On ne pourra pas reprocher au cinéaste d’être trop peu subtil (après tout, certains bougres voient Starship Troopers comme une œuvre pro-militaire) alors que cette extravagance est dans son ADN. Et quoi de mieux qu’un style hyperbolique, over the top, pour parler du sujet qui l’intéresse là. Comment ne pas voir que la dilution des enjeux et de la profondeur des personnages dans des figures archétypales servent cette peinture décadente d’une industrie de la honte qui en est dépourvue, comme un miroir de la déliquescence intellectuelle, culturelle et morale où le souvenir de promotions-fellations fait office de cocon réconfortant de l’esprit familial d’un business, en opposition à la prédation d’un système qui met les individus dans une violente concurrence qui ne peut être battue que par l’abandon de toute forme de valeur.
Alors notre anti-héros, Nomi, s’exprime hors de la scène comme elle danse dessus: avec un rage animale, une chorégraphie saccadée et violente qui cherche à expulser une médiocrité affirmée dont les débouchés sentent la gerbe et le smegma de la veille. Et c’est bien là une des forces de Showgirls, de ne créer que le dégoût malgré l’affichage permanent de la plastique objectivement parfaite des filles qui le peuple. La vulgarité est de tous les instants, dès ce premier spectacle qui condense l’Amérique du gras : des explosions, du strass et de la fesse.
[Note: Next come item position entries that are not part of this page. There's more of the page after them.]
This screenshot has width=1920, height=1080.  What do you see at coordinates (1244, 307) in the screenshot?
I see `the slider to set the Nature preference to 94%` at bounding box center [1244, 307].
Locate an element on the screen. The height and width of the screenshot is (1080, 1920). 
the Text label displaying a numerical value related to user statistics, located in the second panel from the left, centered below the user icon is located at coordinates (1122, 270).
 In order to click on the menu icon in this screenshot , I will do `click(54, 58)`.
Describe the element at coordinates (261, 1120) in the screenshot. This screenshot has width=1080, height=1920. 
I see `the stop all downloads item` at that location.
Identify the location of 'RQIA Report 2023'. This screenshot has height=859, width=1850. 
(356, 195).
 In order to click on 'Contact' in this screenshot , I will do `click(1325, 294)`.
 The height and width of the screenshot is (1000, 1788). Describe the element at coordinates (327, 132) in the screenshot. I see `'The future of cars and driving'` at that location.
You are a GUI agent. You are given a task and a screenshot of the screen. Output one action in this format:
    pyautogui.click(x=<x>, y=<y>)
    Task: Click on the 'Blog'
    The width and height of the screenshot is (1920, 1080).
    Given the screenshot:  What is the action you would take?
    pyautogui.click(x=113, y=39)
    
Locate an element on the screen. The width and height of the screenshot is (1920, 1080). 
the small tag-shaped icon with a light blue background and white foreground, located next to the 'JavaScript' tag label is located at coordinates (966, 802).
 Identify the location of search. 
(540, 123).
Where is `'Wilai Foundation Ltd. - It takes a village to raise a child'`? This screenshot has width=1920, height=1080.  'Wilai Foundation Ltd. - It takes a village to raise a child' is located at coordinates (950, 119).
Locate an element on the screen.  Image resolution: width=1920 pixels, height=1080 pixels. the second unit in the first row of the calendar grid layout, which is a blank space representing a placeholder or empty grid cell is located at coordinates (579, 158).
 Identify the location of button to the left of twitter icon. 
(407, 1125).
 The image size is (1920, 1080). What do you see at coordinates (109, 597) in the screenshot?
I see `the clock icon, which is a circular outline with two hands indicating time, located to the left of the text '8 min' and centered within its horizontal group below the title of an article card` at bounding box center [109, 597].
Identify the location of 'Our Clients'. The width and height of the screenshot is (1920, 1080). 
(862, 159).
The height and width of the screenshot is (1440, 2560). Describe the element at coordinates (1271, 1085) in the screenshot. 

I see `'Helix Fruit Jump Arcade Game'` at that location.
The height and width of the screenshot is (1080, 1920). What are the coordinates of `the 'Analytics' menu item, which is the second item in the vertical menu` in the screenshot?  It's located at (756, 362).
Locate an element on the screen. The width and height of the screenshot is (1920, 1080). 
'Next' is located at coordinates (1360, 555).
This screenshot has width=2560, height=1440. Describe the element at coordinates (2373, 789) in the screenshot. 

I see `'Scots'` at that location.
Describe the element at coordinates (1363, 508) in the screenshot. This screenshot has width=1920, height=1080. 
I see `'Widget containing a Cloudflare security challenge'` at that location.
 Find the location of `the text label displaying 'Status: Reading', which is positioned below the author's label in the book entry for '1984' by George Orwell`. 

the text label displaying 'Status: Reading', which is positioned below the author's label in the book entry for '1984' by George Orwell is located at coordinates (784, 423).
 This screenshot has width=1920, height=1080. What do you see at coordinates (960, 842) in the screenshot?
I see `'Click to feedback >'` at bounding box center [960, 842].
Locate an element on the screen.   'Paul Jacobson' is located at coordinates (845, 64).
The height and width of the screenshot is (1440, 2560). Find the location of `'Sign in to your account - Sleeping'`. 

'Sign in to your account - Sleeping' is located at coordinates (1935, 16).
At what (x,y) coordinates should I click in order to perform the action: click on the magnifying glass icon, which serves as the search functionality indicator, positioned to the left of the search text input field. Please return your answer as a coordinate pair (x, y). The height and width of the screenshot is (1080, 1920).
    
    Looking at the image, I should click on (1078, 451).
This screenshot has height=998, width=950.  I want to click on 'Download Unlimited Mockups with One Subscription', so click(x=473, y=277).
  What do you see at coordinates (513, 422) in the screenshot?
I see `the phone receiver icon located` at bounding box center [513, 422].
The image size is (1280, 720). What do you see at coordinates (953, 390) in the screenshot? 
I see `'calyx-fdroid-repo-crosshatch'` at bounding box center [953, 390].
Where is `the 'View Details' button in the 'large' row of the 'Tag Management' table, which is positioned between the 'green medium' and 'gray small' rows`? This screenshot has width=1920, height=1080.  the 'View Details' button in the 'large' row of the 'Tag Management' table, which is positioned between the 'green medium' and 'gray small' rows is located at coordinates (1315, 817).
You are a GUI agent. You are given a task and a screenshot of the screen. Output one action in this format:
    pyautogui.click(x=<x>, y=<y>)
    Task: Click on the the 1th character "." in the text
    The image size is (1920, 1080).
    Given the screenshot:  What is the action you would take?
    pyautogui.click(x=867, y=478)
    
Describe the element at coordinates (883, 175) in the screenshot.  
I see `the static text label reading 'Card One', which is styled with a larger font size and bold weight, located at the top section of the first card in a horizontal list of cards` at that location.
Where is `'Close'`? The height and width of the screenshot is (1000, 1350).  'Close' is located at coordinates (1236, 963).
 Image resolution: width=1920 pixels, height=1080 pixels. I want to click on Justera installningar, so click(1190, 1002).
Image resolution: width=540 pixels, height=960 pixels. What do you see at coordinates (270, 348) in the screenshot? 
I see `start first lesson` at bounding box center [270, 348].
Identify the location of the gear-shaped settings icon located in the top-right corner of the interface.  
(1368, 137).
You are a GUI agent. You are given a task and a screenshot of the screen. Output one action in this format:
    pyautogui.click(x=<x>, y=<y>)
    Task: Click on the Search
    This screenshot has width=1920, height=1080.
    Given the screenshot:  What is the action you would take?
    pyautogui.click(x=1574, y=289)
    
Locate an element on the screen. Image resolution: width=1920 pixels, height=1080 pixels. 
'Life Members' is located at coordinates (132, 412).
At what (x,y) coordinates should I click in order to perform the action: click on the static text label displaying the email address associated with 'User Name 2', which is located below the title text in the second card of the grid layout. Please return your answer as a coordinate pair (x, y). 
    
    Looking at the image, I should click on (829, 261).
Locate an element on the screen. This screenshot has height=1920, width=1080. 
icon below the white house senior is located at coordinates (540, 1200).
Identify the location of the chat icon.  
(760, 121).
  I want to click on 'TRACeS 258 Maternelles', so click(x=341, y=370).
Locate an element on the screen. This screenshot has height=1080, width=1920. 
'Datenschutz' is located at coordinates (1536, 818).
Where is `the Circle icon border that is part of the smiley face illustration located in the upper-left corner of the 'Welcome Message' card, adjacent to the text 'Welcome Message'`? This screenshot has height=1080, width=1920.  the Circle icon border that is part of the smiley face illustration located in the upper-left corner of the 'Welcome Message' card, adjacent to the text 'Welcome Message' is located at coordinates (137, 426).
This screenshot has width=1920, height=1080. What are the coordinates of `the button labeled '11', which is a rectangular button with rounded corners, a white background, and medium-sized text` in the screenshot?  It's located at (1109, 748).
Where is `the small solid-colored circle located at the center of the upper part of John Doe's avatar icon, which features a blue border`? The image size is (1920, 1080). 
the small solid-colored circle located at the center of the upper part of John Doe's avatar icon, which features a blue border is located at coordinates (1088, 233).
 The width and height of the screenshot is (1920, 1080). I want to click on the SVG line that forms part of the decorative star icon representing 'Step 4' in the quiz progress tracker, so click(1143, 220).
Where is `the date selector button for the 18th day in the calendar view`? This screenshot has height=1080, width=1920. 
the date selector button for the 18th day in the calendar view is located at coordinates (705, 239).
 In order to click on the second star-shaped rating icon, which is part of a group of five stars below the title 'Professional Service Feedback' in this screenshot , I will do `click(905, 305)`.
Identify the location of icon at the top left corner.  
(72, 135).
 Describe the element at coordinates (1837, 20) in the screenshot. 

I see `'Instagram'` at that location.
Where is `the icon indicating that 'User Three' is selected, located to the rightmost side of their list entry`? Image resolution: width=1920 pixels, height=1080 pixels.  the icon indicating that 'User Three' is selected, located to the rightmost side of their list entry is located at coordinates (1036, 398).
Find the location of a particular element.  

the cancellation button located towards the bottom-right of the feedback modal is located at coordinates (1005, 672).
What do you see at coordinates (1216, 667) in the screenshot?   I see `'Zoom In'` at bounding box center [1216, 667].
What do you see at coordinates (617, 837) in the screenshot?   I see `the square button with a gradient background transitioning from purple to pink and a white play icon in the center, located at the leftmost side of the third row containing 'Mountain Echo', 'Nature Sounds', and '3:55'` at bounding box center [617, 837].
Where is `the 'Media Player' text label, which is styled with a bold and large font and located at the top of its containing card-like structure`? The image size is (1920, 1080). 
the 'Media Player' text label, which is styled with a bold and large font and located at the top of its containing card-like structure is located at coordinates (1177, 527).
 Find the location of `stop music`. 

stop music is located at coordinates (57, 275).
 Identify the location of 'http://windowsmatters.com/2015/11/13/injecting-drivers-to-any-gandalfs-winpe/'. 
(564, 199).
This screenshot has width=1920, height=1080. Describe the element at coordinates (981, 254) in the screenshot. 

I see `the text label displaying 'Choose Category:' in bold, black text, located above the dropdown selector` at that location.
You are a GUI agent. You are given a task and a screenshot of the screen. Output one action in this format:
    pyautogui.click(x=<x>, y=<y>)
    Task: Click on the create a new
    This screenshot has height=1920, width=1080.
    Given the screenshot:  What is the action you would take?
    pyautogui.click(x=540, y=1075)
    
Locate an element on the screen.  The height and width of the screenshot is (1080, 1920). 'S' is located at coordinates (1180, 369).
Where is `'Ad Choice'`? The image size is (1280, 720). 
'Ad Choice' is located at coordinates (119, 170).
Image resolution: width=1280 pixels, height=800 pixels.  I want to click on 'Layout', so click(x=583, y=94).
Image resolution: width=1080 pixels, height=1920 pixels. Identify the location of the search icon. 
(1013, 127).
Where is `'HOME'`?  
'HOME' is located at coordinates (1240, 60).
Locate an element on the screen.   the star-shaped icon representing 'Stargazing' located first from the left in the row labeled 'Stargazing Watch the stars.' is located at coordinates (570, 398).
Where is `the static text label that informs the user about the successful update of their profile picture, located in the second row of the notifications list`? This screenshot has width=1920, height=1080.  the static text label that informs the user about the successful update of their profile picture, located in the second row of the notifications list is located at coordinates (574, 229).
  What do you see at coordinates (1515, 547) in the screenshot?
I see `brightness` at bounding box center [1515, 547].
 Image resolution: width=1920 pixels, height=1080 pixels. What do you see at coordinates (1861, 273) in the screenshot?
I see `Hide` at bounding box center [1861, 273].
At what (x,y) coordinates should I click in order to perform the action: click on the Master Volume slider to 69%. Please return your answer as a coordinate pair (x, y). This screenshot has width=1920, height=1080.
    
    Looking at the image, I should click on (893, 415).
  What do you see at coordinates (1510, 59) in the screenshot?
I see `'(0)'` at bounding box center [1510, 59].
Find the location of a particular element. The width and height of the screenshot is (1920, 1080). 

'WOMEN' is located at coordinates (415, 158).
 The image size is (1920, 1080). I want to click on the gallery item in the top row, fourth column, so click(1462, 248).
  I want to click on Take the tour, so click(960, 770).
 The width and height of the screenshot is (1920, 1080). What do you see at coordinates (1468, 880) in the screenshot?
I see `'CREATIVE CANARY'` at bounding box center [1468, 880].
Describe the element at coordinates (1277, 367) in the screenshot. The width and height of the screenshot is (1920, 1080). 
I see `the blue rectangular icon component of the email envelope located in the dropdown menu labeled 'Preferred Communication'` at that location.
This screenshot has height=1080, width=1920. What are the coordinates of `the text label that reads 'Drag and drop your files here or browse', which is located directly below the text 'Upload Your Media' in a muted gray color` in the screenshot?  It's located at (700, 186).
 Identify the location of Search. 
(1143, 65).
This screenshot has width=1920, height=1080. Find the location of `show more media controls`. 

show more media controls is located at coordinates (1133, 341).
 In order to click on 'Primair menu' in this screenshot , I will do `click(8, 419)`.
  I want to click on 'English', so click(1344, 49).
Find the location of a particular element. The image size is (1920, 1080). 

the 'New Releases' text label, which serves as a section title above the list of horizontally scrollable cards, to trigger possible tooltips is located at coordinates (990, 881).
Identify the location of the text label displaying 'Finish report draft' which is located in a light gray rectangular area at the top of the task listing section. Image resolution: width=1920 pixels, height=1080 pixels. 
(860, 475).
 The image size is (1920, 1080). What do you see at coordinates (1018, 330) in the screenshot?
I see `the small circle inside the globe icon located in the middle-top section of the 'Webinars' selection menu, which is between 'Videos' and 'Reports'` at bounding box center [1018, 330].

Une absence d’érotisation par Verhoeven, un refus de la passion et de l’excitation. Tout n’est que marchandise calibrée pour un monde factice : faux seins, faux nez, forums intérieurs qui miment mollement l’extérieur, palmiers en néon devant de véritables arbres… L’artificialité dépasse le matériel pour s’insinuer dans toutes les relations et actions, alors on baise sans baiser, on dépense sans acheter, on aime sans aimer. Il n’y a que l’argent qui vaille, et tout le monde se fait pute pour espérer atteindre un nauséabond firmament, ne serait-ce que pour un instant.
Alors vive le cul, vive le pez, et vivent les Etats-Unis d’Amérique. Et si tu n’aimes pas notre modèle, on va te le carrer profond façon viol collectif, c'est dans nos normes.